The priest refilled her glass. “Go on,” he said.
“I just wondered if you knew any families who wanted a baby, who maybe couldn’t have one of their own.”
“Such a selfless thing to do,” he said, squeezing her hand. “I remember your offering to God, Josephine. I think about it often. How selfless you were. But what does Vincenzo say about it?”
“I haven’t told him,” she said, shaking her head again. “It’s complicated.”
The priest didn’t answer. Josephine gulped at her wine. How foolish she had been to come here. A priest wasn’t going to protect a sinner. She should have tried instead to find Tommy.
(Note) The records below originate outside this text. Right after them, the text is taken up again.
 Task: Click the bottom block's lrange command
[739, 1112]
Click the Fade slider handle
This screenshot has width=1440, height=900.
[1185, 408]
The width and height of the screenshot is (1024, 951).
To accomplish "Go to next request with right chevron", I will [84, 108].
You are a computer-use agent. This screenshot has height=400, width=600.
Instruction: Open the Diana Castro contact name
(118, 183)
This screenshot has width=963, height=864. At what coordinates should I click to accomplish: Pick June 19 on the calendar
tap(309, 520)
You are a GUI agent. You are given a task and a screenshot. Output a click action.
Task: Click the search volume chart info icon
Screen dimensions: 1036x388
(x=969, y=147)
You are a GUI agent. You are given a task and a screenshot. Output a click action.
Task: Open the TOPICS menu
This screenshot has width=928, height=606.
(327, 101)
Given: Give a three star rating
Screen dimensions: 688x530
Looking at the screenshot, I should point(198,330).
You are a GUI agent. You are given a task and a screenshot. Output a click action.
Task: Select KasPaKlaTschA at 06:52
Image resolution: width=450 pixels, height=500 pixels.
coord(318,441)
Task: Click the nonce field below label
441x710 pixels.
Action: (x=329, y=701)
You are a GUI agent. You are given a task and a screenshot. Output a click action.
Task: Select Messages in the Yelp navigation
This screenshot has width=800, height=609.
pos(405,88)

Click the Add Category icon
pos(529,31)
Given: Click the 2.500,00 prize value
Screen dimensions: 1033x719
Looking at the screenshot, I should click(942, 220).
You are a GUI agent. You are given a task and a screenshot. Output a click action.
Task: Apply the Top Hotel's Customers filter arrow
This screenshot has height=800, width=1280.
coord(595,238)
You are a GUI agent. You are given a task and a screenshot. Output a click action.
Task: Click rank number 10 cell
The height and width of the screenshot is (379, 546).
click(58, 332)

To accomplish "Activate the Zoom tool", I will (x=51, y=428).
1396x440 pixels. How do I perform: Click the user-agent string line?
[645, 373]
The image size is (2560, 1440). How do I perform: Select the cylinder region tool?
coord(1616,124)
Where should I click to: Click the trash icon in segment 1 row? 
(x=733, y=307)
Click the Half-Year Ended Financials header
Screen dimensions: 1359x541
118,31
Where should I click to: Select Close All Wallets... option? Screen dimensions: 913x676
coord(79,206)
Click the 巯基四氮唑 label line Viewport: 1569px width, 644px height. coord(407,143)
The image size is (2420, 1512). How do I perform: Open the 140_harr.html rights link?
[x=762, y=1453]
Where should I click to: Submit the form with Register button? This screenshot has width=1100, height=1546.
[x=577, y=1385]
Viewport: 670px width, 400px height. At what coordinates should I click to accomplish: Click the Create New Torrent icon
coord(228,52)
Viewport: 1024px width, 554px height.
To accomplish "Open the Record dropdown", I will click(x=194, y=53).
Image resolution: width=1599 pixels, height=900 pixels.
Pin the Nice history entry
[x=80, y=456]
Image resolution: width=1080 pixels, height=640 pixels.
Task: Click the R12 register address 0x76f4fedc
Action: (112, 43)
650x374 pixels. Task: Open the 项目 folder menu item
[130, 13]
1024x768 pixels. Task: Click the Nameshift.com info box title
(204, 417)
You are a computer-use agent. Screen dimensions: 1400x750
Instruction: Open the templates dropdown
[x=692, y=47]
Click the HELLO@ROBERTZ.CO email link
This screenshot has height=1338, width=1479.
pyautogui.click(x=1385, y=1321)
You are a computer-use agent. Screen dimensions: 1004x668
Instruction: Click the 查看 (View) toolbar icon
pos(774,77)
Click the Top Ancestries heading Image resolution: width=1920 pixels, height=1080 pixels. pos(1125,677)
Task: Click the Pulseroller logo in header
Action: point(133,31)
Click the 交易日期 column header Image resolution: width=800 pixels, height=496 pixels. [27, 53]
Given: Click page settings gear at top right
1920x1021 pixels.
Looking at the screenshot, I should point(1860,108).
Even without money or English, it might have been possible. Wasn’t he her soul mate? The man she loved? She was crying now, and Father Leone lifted her chin and looked right at her, just like he’d done that day in the church.
“Whose baby is it?” he said.
“How could you ask me such a thing?”
“You cannot get help or forgiveness unless I know the truth, Josephine.”
Her mind was swimming from wine and early pregnancy, from having lost Tommy, from desperation.
“You don’t have to tell me who the father is,” the priest said. “But don’t lie to me about the situation.”
Josephine studied the ruby in the ring the priest wore. It was red and shiny. “Pretty,” she said absently, and touched the ruby with her free hand.
“It can be arranged,” he said, “for you to have the baby in a hospital. Many women do this now, and if you can convince Vincenzo to send you, then all we do is tell him the baby died. The nuns there will give it to a family who can’t have their own baby. No one will ever know.”
Josephine was crying harder, pressing her face into Father Leone’s jacket. His collar was scratchy against her skin.
“But if you don’t tell me the truth . . .” he was saying.
“Fine, fine,” Josephine said, “it isn’t Vincenzo’s. I can’t keep this baby; it isn’t his.”
“This service,” the priest said. “There’s a fee.”
She looked up, surprised. “I don’t have money.”
“Hmmm,” he said. His eyes drifted from her face to her breasts, which had grown even fuller in pregnancy. “Perhaps we can arrange something,” he said. He met her eyes again. “Do you understand?”
Josephine stood up. “I can’t . . .”
“Of course you can,” he said harshly. “You gave yourself over to me so easily that day. Remember? I asked you and you did it.”
“For God,” she said, foolishly.
“Do you believe that I am a holy man?”
“Of course.”
“When you offer yourself to me, aren’t you giving yourself to God?”
Josephine hesitated. “I . . . I don’t know.”
“You don’t think I take such things for my own pleasure, do you?”
“No!” she said quickly, even though she didn’t know what she thought.
“I have dedicated my entire life to God, haven’t I?” he asked her. His voice was kind again.
Out of nowhere, Josephine found herself thinking of the war in Europe. The whole world had gone mad. Isn’t that what everyone was saying? Magdalena from down the hill said that soon they were all going to have to speak German, unless we won the war and killed all the Krauts.
Father Leone was waiting patiently, smiling his gentle priest smile. What was left to lose? Josephine wondered. She drank her wine and closed her eyes, but she was not yet to the place where the room was spinning, so she poured more into her glass.
Father Leone laughed. “You like wine, don’t you?” he said. “Enjoy it!”